La mostra di CaCO3 propone un meccanismo a scatole cinesi in cui si definiscono relazioni orizzontali e verticali tra oggetti. Oggetti sono le opere di CaCO3, oggetti sono anche i pezzi di mobilia6, gli strumenti e i materiali, che accanto alle opere definiscono, in modo astratto, due ambienti di esistenza delle stesse, l’oggetto studio-di-produzione e l’oggetto soggiorno-di-una-dimora-dilusso. Questi ambienti, adiacenti e visitabili l’uno dopo l’altro nell’allestimento proposto, costituiscono l’oggetto mostra-personale-di-CaCO3, ospitata nell’ambito di una rassegna di mostre temporanee – Critica in Arte – oggetto anch’essa all’interno di un oggetto, il Museo d’Arte della Città di Ravenna. Relazioni tra oggetti dentro oggetti. Relazioni che non esauriscono, non definiscono in modo compiuto e totale la natura degli oggetti coinvolti, ne prospettano però delle possibilità parziali di esistenza, suggeriscono o impongono possibilità interpretative e di giudizio. L’ambiguità della natura dell’oggetto permane, tanto più se esso è realizzato per mezzo di una tecnica – per quanto i suoi limiti siano forzati, per quanto reinventata – dalla forte matrice manuale e storicamente determinata, ma anche concettualmente coestensiva con molte tecnologie odierne, come è il mosaico.

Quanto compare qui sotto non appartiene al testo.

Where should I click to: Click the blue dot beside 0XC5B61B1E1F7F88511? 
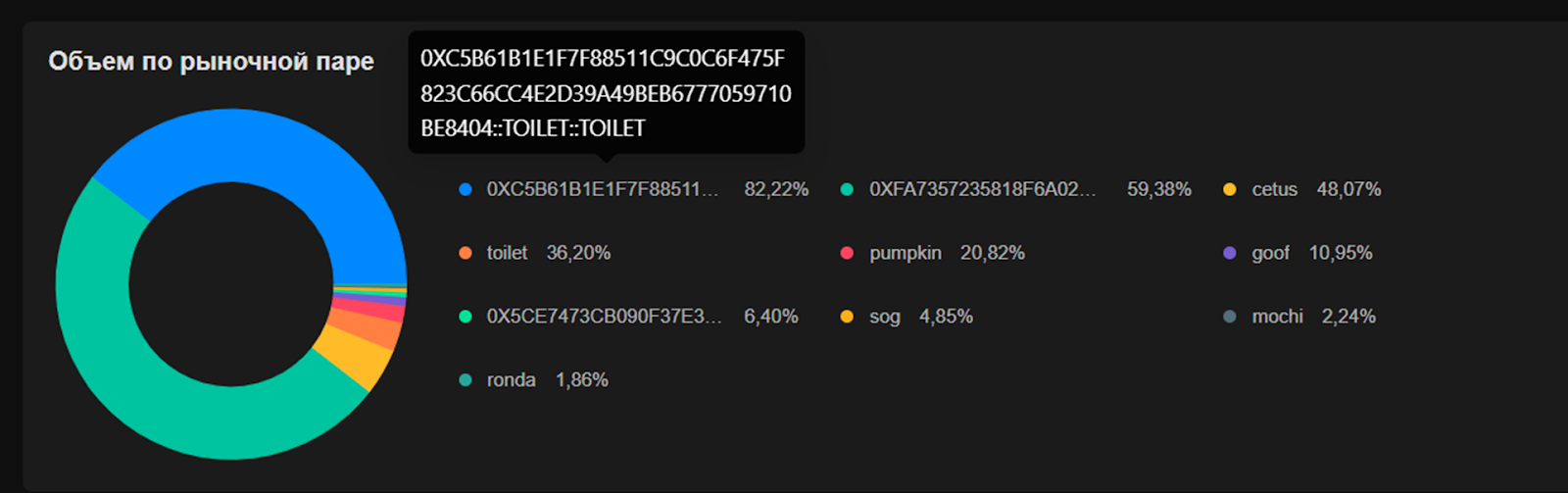tap(466, 189)
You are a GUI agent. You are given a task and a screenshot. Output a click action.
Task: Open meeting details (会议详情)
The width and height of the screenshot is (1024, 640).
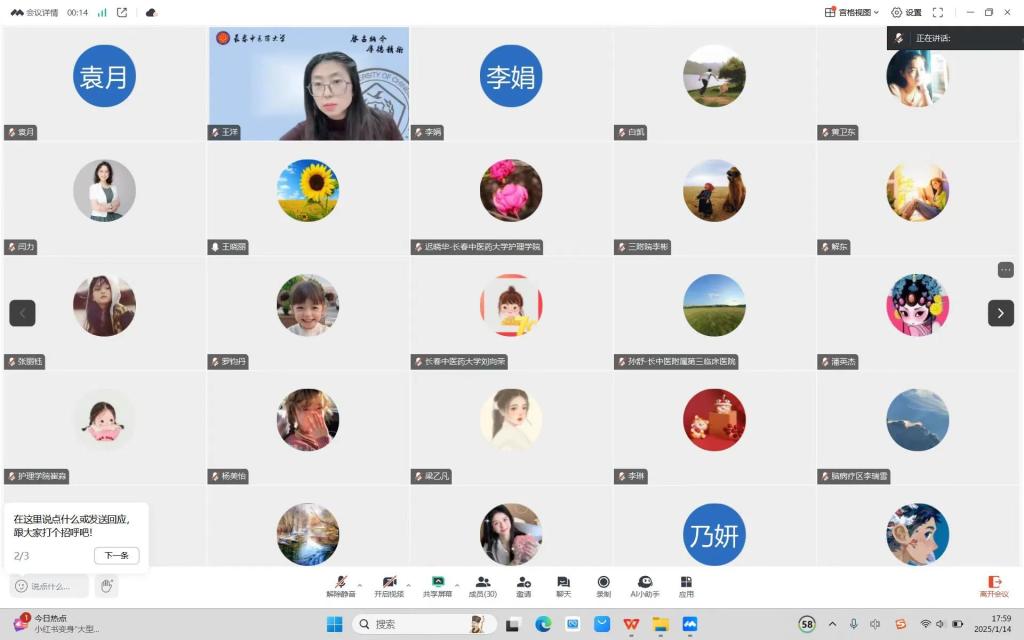pos(34,12)
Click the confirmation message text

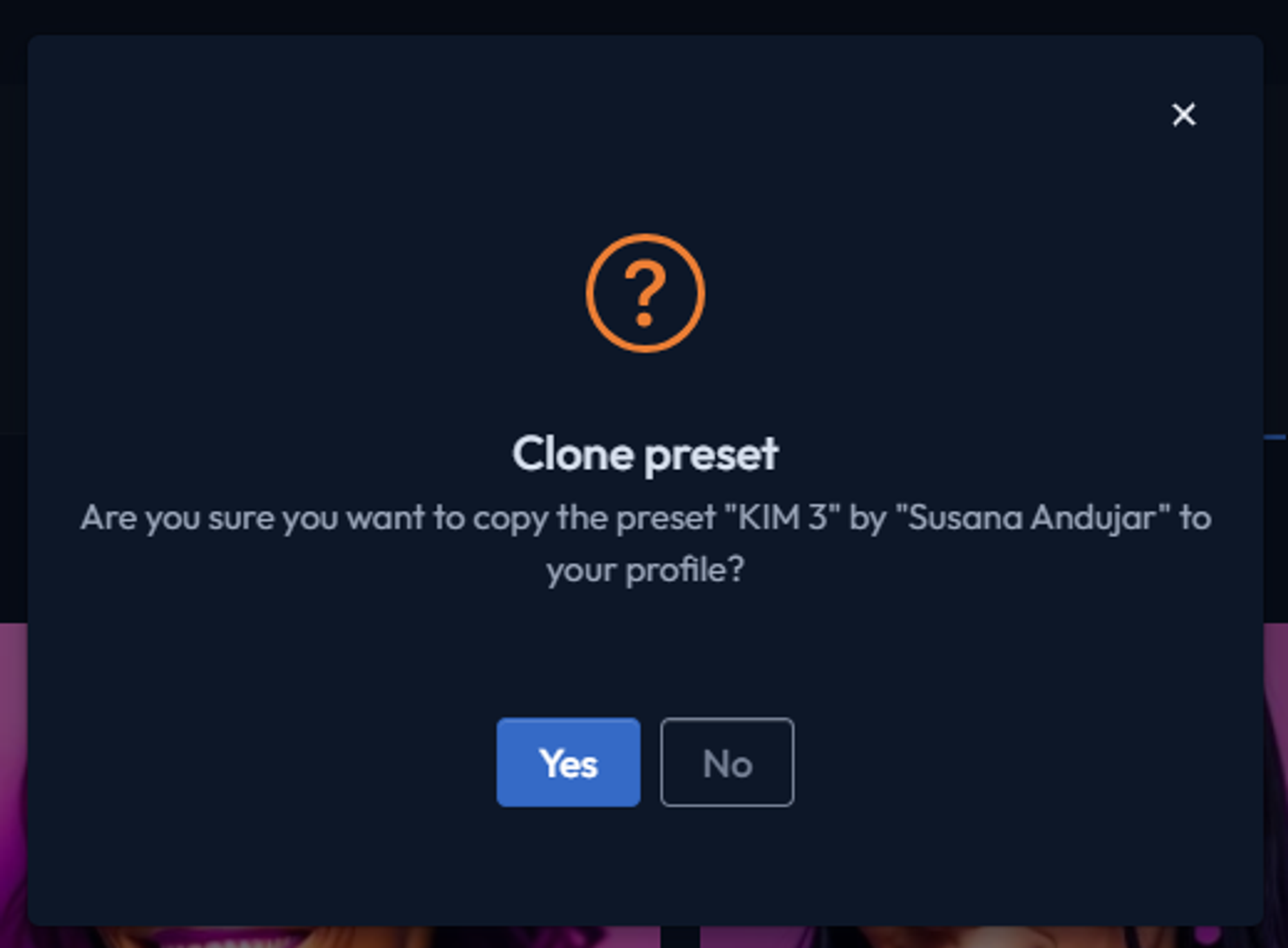[x=645, y=541]
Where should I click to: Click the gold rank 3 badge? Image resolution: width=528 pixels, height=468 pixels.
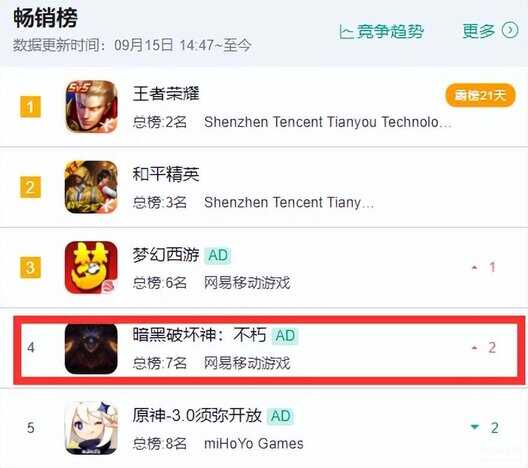coord(30,267)
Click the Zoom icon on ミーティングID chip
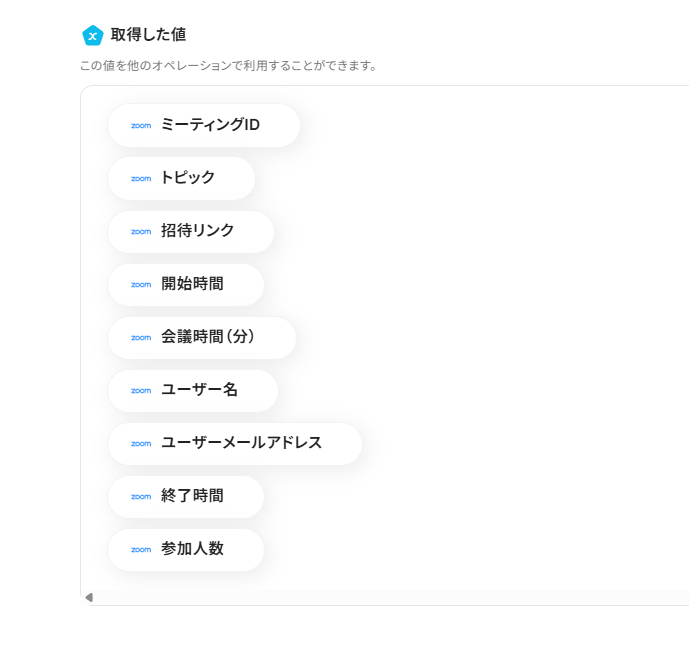This screenshot has height=653, width=689. coord(141,126)
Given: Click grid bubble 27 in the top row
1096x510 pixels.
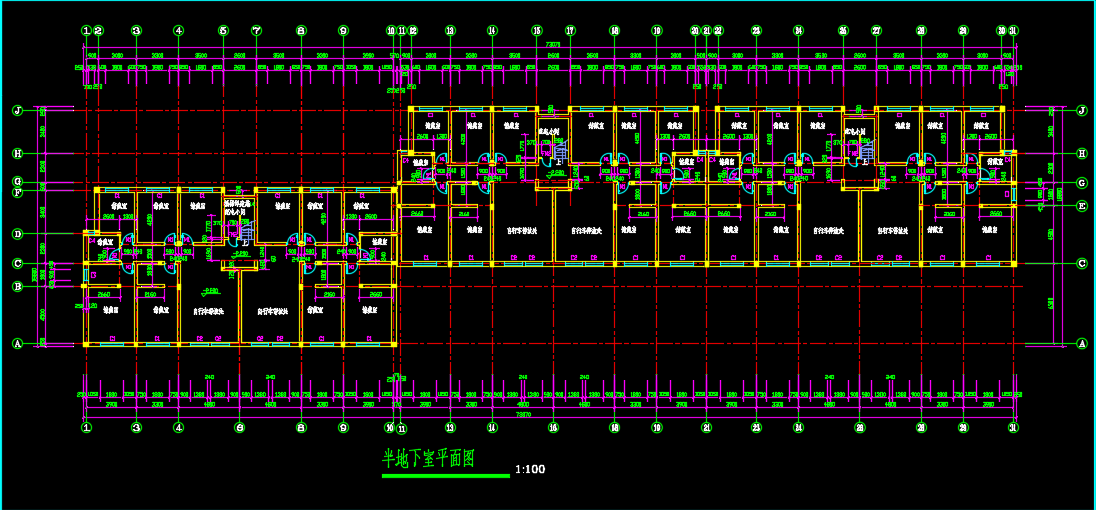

Anzi, come scrive Graham Harman, lucido interprete di quella scuola di pensiero che prende il nome di Object Oriented Ontology, i cani non entrano mai in contatto con la completa realtà delle ossa. In una visione spiccatamente anti-antropocentrica, le distorsioni della realtà non dipenderebbero tanto dalla coscienza umana, quanto dall’instaurarsi stesso di relazioni: “Distorciamo quando vediamo e distorciamo quando usiamo. Né possiamo considerare il peccato della caricatura un vizio squisitamente umano. I cani non entrano in contatto con la realtà piena delle ossa, e nemmeno le locuste con gli stocchi di mais, i virus con le cellule, le rocce con le finestre, o i pianeti con le lune. Non è la coscienza umana che distorce la realtà delle cose, ma la relazionalità stessa”7. Inutile quindi cimentarsi nell’impresa di raggiungere una piena conoscenza delle opere di CaCO3 come delle opere di qualsiasi altro/a artista – “L’oggetto d’arte, inteso in un senso ampio, non limitato a entità mobili e durevoli, è altrettanto resistente alla conoscenza come un oggetto nel senso filosofico”8 – meglio forse concentrarsi dunque sulle loro funzioni parziali, entro contesti determinati, e lasciar filtrare, da quell’interstizio di ambiguità, un’esperienza in ogni caso intensa.